I just read The Economist’s lead article this week titled “Angry China”. I came away from it disappointed, and I would like to explain why.
The main gist of the article is that the Chinese government should be worried about the rising tide of Chinese nationalism because a great deal of the anger now directed at western policies and interests are in fact, anger at Chinese government policy. Handled the wrong way, this tide of Chinese nationalism could very well turn against the Chinese government, leading to unpredictable consequences.
Here are the money quotes:
China’s rage is out of all proportion to the alleged offences. It reflects a fear that a resentful, threatened West is determined to thwart China’s rise. The Olympics have become a symbol of China’s right to the respect it is due. Protests, criticism and boycott threats are seen as part of a broader refusal to accept and accommodate China.
There is no doubt genuine fury in China at these offences; yet the impression the response gives of a people united behind the government is an illusion. China, like India, is a land of a million mutinies now. Legions of farmers are angry that their land has been swallowed up for building by greedy local officials. People everywhere are aghast at the poisoning of China’s air, rivers and lakes in the race for growth. Hardworking, honest citizens chafe at corrupt officials who treat them with contempt and get rich quick. And the party still makes an ass of the law and a mockery of justice.
This is a classic “bait-and-switch” argument. The anger directed at the west is in fact domestic Chinese anger at Chinese government policies, according to this thesis. This is a dismissal of any anger at the west as an argument completely without merit, and an attempt to shift all of the blame onto the Chinese government.
It is exactly this kind of argument which Chinese see as western hypocrisy and double standards. Of course there is anger at some Chinese government policies, but these are a separate issue. Please don’t try to change the subject!
Sure, there are some aspects of Chinese government policy which Chinese citizens would like to see change. But the pro-Tibetan independence folk have committed the sin of lumping Chinese citizens together with the Chinese government in their criticisms.
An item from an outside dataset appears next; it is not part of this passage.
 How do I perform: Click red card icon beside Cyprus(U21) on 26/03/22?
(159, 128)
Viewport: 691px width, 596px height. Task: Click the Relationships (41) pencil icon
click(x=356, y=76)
To the Chinese, it seems like a classic attempt to hijack the Olympics, something which almost all Chinese are truly proud of, and to turn it into a bully pulpit for their claims of Tibetan independence.
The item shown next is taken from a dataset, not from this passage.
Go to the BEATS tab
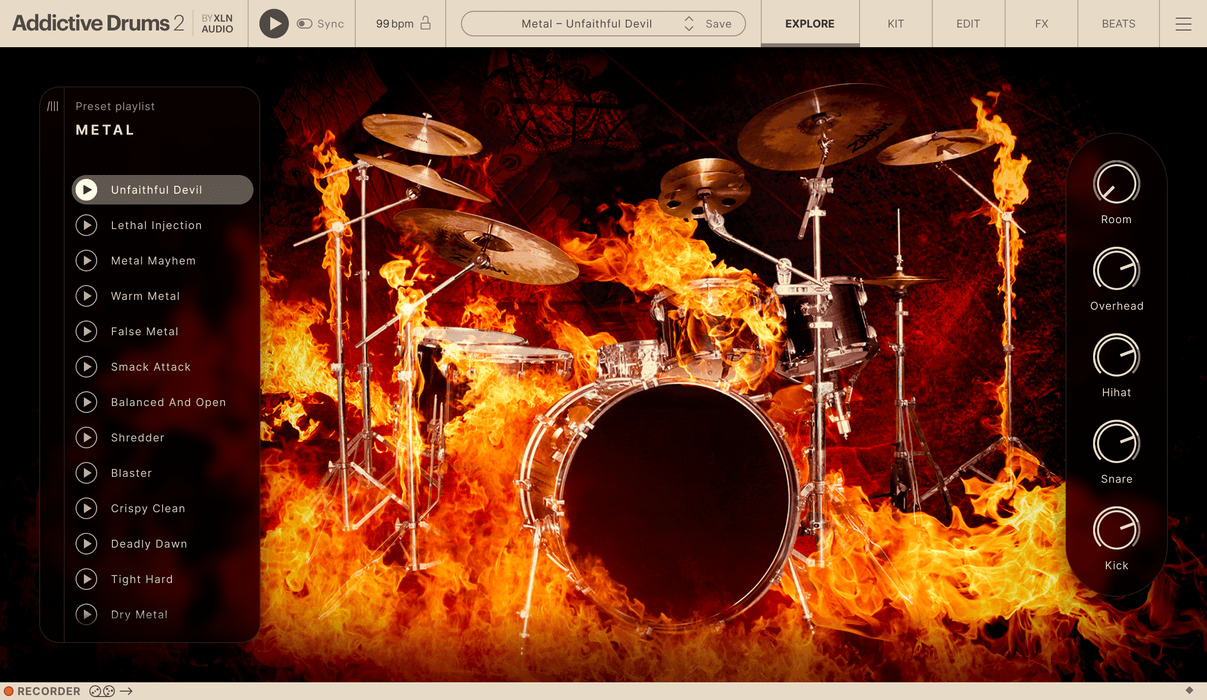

What angers both the Chinese government policymakers and people is that while the country has developed in economic terms and yes, even in human rights terms, that has not been recognized in the west. Instead, there continue to be politicians and media figures who continue to hector China, and play a leading role in shaping western opinions and political policy about China. To the Chinese, it seems like no matter how hard they run to the finish line, there is always someone out there moving the finish line even further away while they are running the race.
Trying to steal the Olympics and letting the Chinese have their day in the sun would be very similiar to insulting an American simply because George W Bush is his president. This is exactly what the pro-Tibetan independence supporters, and the China media critics have done.
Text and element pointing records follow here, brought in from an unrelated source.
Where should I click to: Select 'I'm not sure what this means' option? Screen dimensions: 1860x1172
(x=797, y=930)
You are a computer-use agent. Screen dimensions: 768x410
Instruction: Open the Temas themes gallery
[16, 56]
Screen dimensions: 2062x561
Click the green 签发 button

Why should these people, who have little deep understanding of China and the Chinese (or Tibetans for that matter) have such an influential role in shaping opinion about such an important relationship as the west’s relationship with China, and be given so much ink and free air time? In light of this, why shouldn’t Chinese get angry about this very unfair and one-sided view which is put forward in much of the western media, and then passed off as the truth? And why doesn’t the western media instead reach out to westerners who have lived in China, and maybe, even speak the language in order to get a deeper understanding of the country?
Is this fair?
The real reason many Chinese are angry is not redirected anger at Chinese government policies, it is a genuine anger at a very biased and one-sided view about China which casts it as irresponsible, selfish, oppressive and wrong, and then throwing all Chinese citizens into the same basket.
The Economist is, generally speaking, a fair and open-minded newspaper, and usually presents well thought-out positions and arguments . It should look deeper than dismiss all of the Chinese anger out of hand.
If this lead article is the best that they can do, then I’m not optimistic about relations between China and the west.